I would even say it's better to try these tests on people with severe and very severe ME as well. Usually this patient group is excluded from any research, however “two short web-based cognitive tasks, Simple Reaction Time (SRT) and Number Vigilance Test (NVT)” would be something that could include these patient groups as well.
 
This could be pretty important. Instinctively it seems that could be relevant to disability benefits. I think the cognitive effects of me/cfs are largely skimmed over (who doesn't have brain fog?) when often patients describe them as severe.

Just skimmed through a 2013 paper that tested simple reaction time where Natelson is an author. https://www.ncbi.nlm.nih.gov/pmc/articles/PMC4159443/

There was a significant effect of group on median simple RT (i.e., motor speed) [F(2,67) = 3.16, p < .05]. Post hoc analysis revealed that median simple RT was significantly (p < .05) longer for CFS patients with depression (416±145 ms [SD]) than for healthy controls (339±80 ms).

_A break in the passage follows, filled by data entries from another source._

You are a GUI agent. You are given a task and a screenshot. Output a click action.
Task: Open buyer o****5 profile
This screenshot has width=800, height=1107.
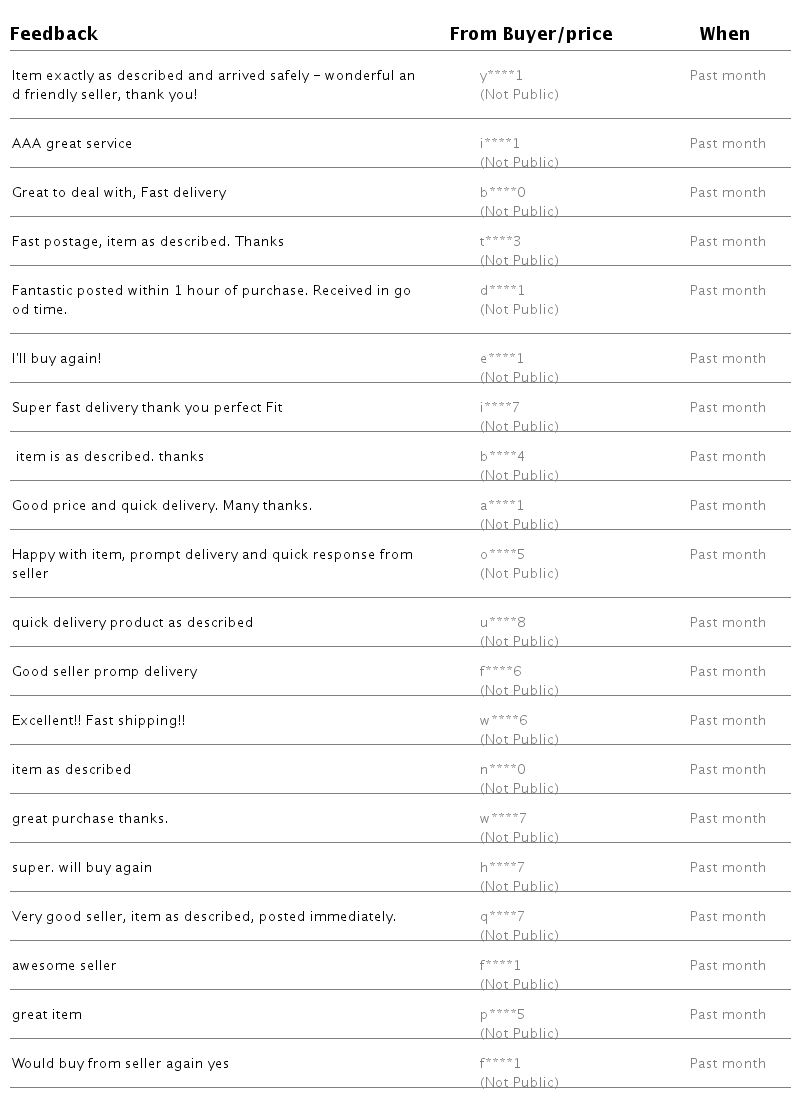click(502, 555)
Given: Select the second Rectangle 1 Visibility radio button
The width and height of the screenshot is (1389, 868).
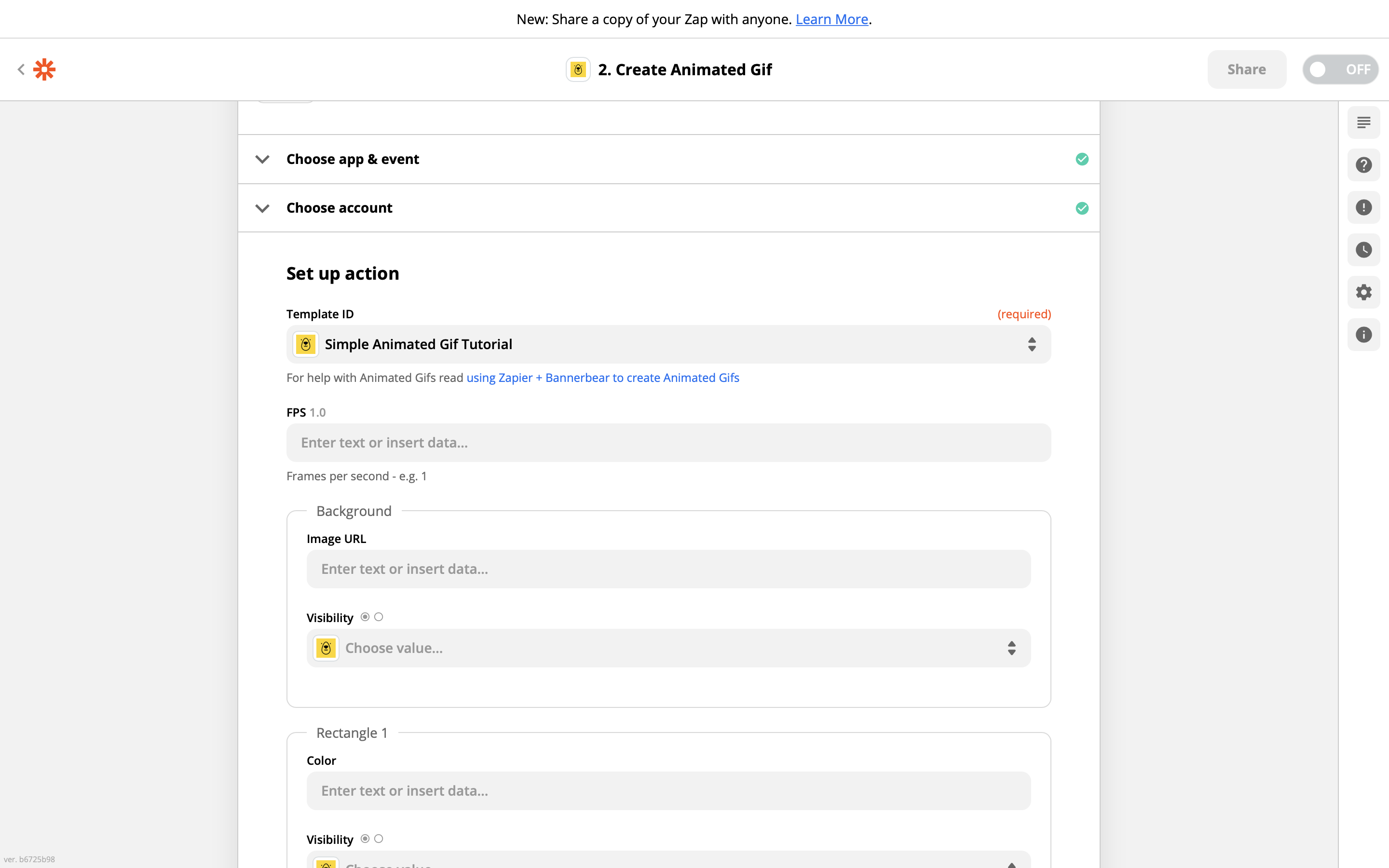Looking at the screenshot, I should [x=379, y=839].
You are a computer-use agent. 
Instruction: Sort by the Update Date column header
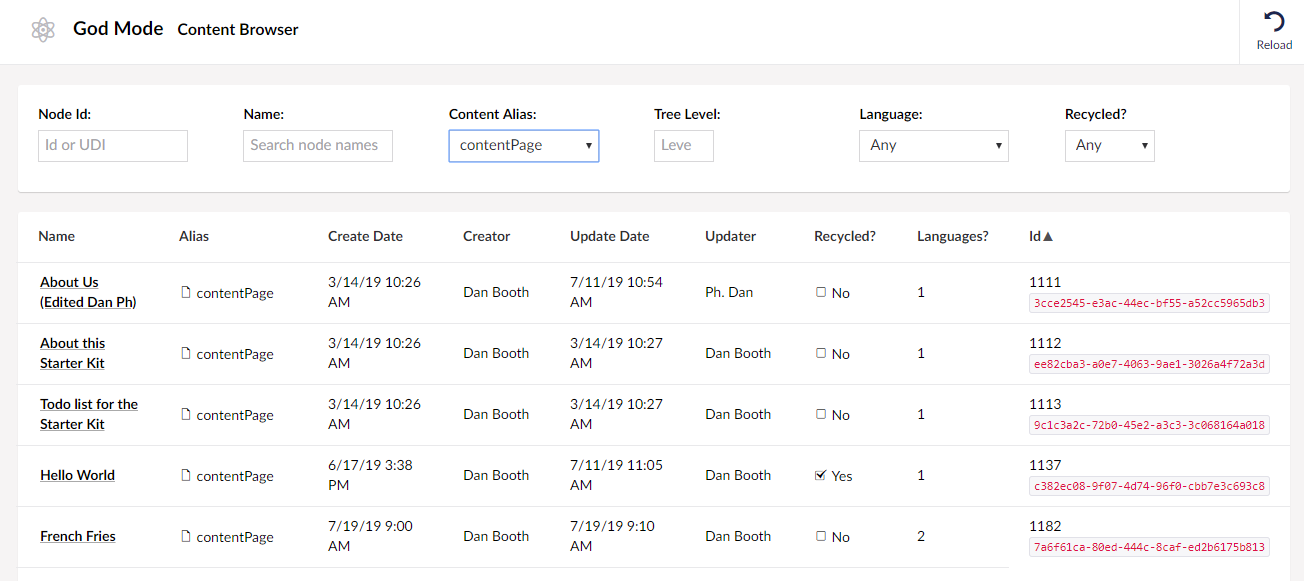click(x=610, y=237)
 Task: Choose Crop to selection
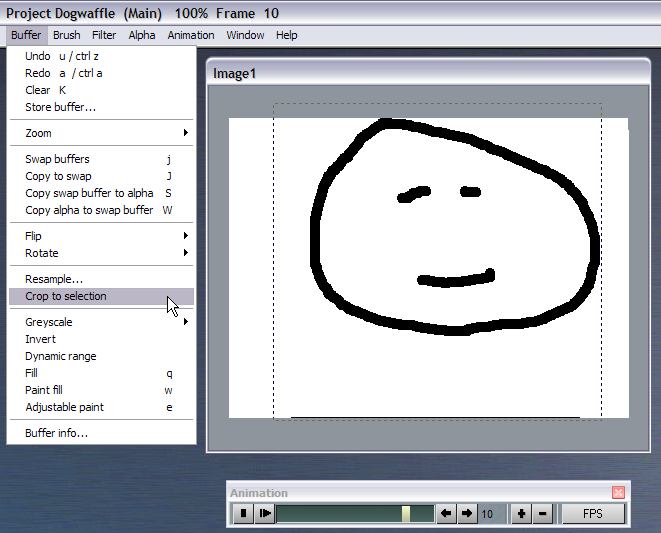click(x=66, y=296)
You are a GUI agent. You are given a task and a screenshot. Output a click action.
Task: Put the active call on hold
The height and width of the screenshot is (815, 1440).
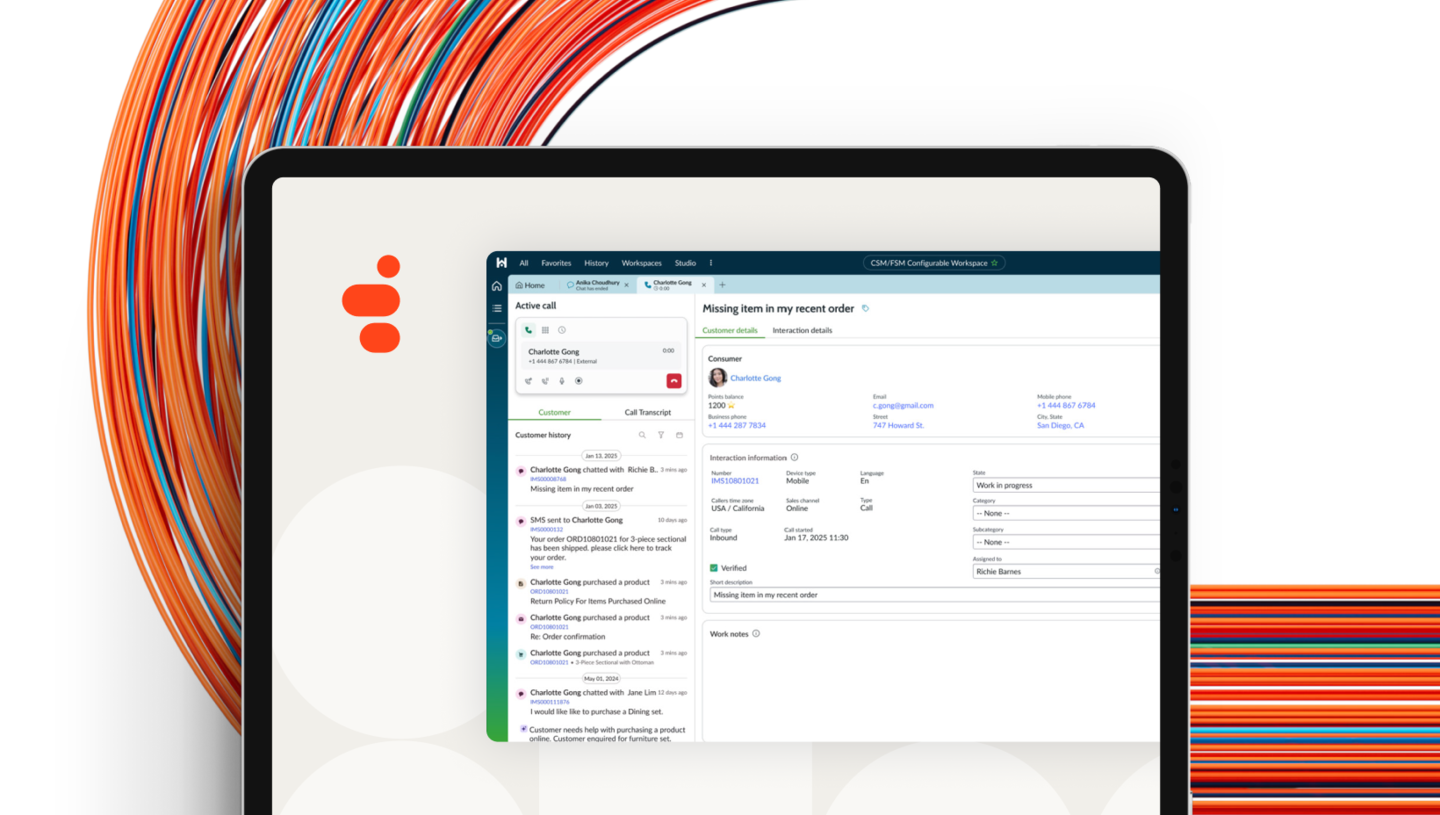[545, 381]
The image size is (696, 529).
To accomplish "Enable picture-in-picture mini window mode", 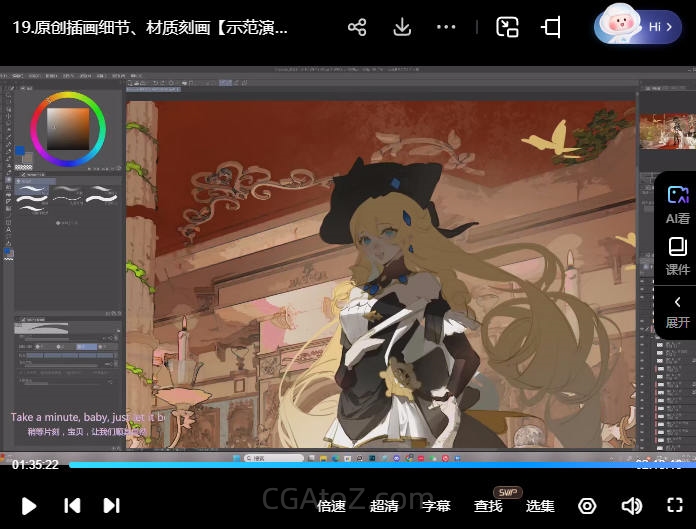I will click(x=507, y=27).
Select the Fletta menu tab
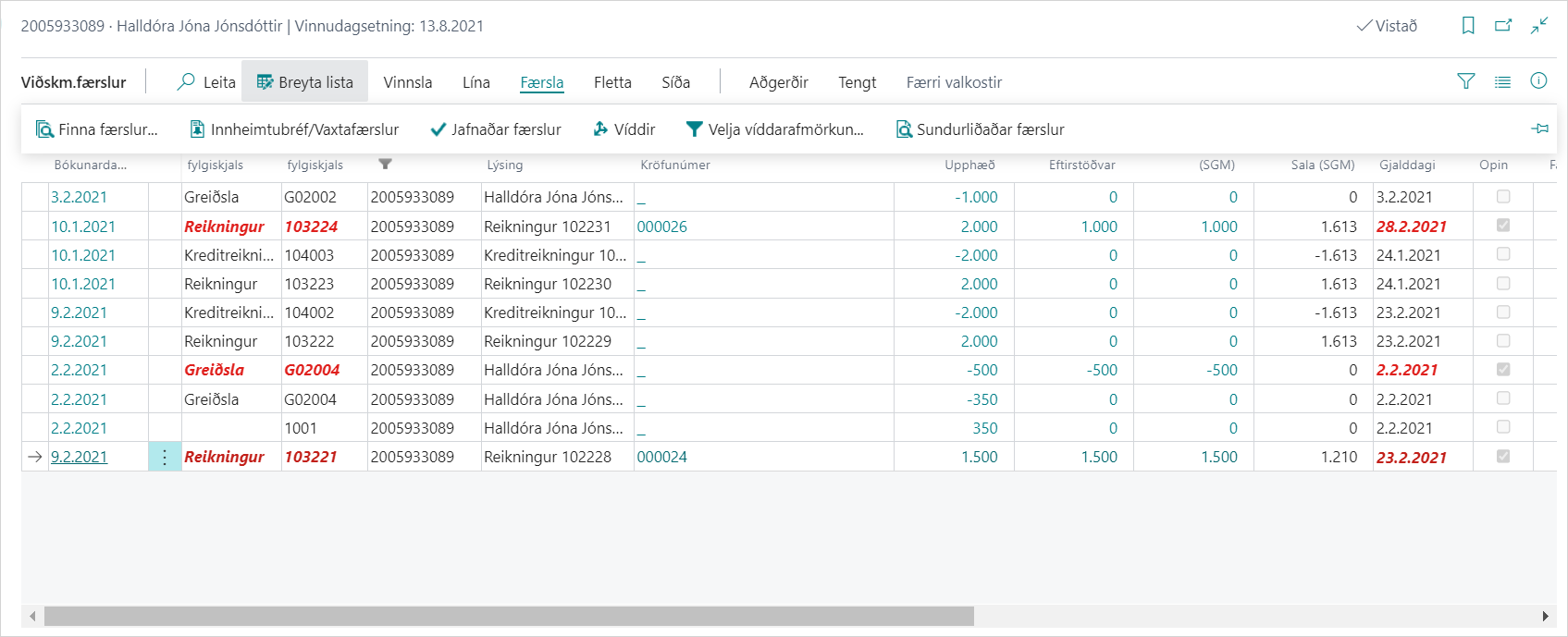Screen dimensions: 1568x637 (612, 82)
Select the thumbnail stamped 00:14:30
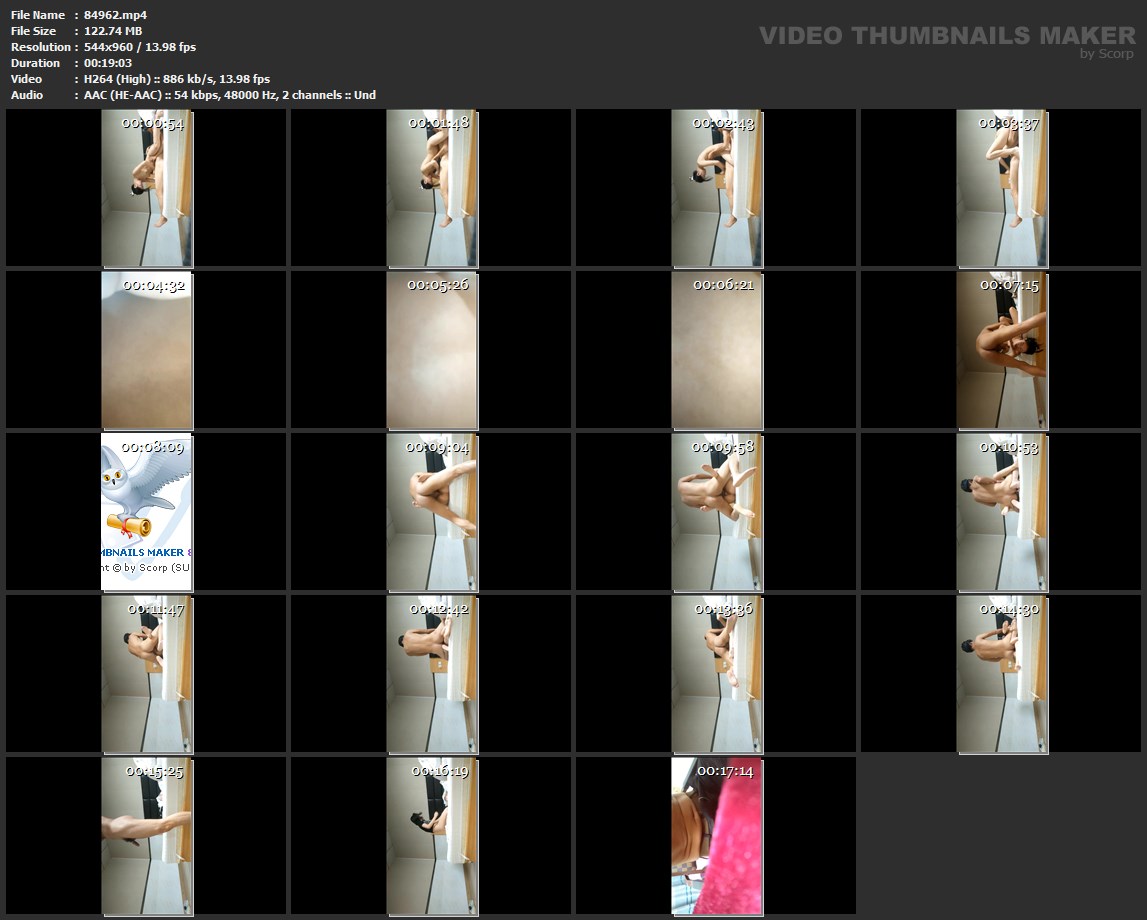The height and width of the screenshot is (920, 1147). point(1002,674)
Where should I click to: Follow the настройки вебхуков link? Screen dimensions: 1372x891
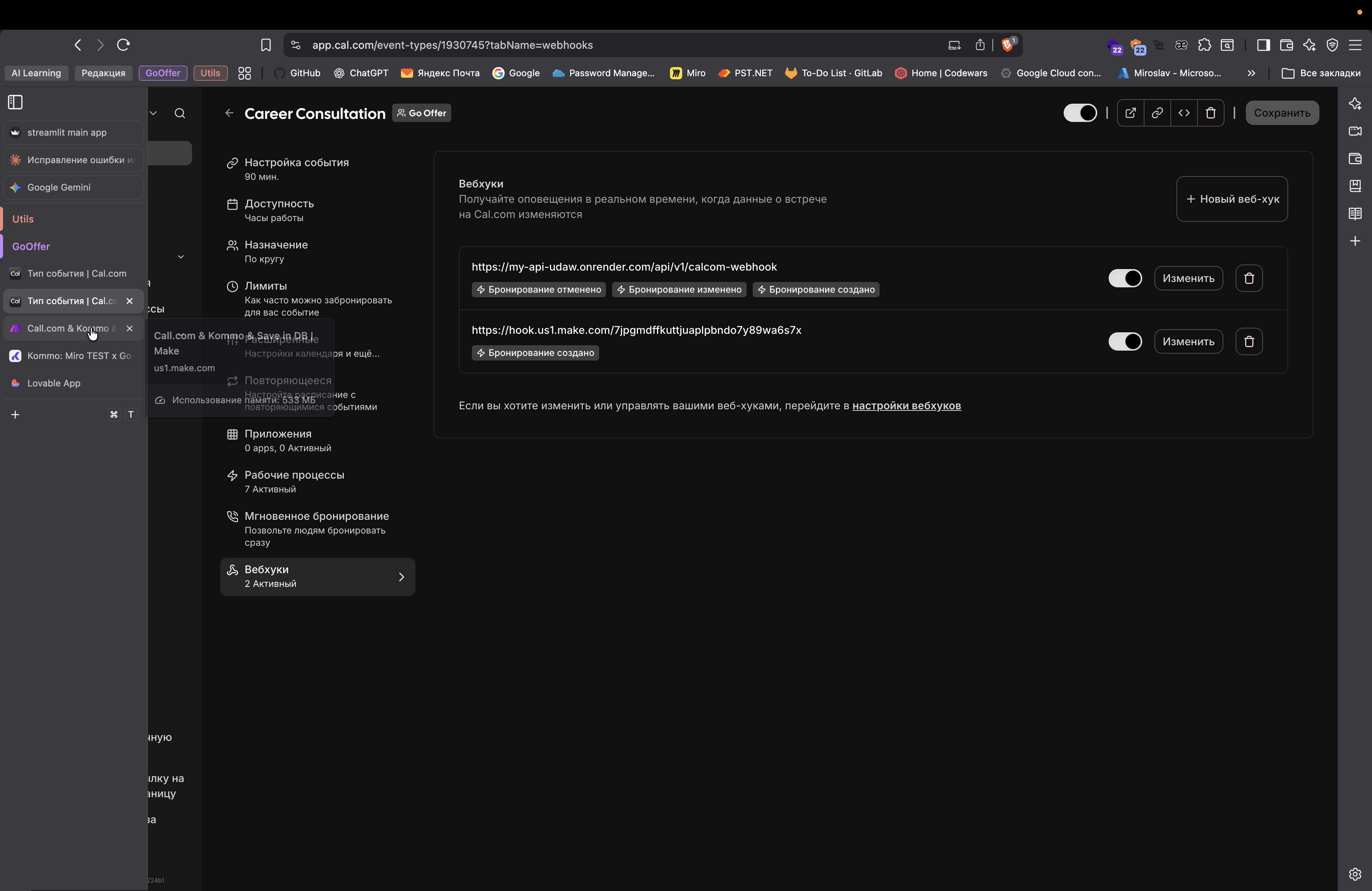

There was no difference (p > .05) in median simple RT between healthy controls and the CFS alone group (388±114 ms)

Problem with this paper is it's Fukuda criteria with 22 patients described as having major depression vs none in controls. All severe enough to require medication. Despite a criteria being having no major neuropsych disorder. So that's, uh, strange.

A different study https://digital.library.adelaide.edu.au/dspace/handle/2440/104051

People with CFS were found to be impaired on tests of simple and choice reaction time. Further analyses revealed that slowed choice reaction time was primarily the consequence of slower simple reaction times, and that neither were the consequence of impaired motor speed. The deficits in reaction time were not related to psychiatric status or severity of CFS symptoms

Seems like Simple Reaction Time has been tested in cfs quite a bit, but maybe needs one big clarifying study.